--- EXTRACTED TEXT ---
+ + + + + + +

Remember the form we defined earlier has a file attribute named image, so the contents parameter should have this attribute, which in turn has a filename and data. We can use fs.writeFile() with these parameters to write our image to the /images directory. After that, we just need to serve our gallery using our existing serveGallery() function. If we do this inside the fs.writeFile() callback, we ensure that the image is fully saved before we render our gallery (if not, the image might be missing until the user refreshes the page, which can be confusing).

Bringing that together as an uploadImage() function:

function uploadImage(req, res) { multipart(req, function(err, content) { if(err) { console.error(err); res.statusCode = 500; res.end(); return; } fs.writeFile('images/' + content.image.filename, content.image.data, function(err){ if(err) { console.error(err); res.statusCode = 500; res.end(); return; } serveGallery(req, res); }); }); }

Now we just need to determine, in our request handler, what constitutes an image upload. If we were to treat any POST request to our gallery as an image upload, we could differentiate between GET and POST requests using the req.method member:

if(req.method == 'GET') { serveGallery(req, res); } else if(req.method == 'POST') { uploadImage(req, res); }

If we restart our server and submit an image, it should appear in our gallery.

Large or Multiple Files

We can use the same method as in the previous post on form data to reject large files before they overwhelm our server. But sometimes, we need to be able to upload really large files for a good reason - say, uploading video files.

+ + + + + + +

--- SOURCE EXCERPT ---
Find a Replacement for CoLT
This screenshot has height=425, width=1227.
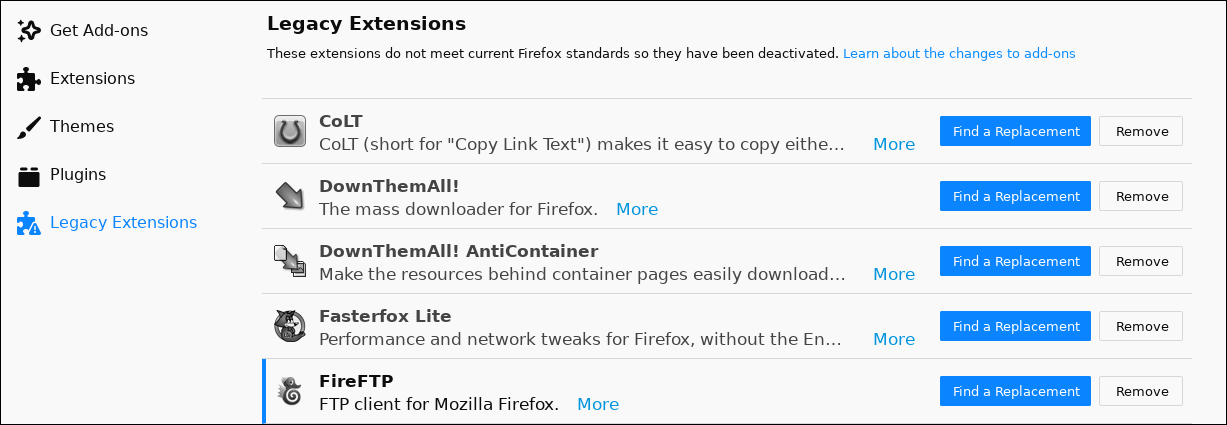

+ + + + + + +

--- WHAT YOU NEED TO DO ---
1. Return the part of the image upload text starting at "if(req.method == 'GET')" and ending at "uploading video files.".
2. Do these statements agree with the image upload text? Answer yes or no for each, and quote the words that decide it. (a) Serving the gallery inside the fs.writeFile() callback ensures the image is fully saved before the gallery is rendered. (b) A GET request calls uploadImage(). (c) Uploading really large files is never needed.

--- EXERCISE ANSWERS ---
1.
if(req.method == 'GET') { serveGallery(req, res); } else if(req.method == 'POST') { uploadImage(req, res); }

If we restart our server and submit an image, it should appear in our gallery.

Large or Multiple Files

We can use the same method as in the previous post on form data to reject large files before they overwhelm our server. But sometimes, we need to be able to upload really large files for a good reason - say, uploading video files.

2.
(a) Yes: "If we do this inside the fs.writeFile() callback, we ensure that the image is fully saved before we render our gallery"
(b) No: "if(req.method == 'GET') { serveGallery(req, res); }"
(c) No: "But sometimes, we need to be able to upload really large files for a good reason - say, uploading video files."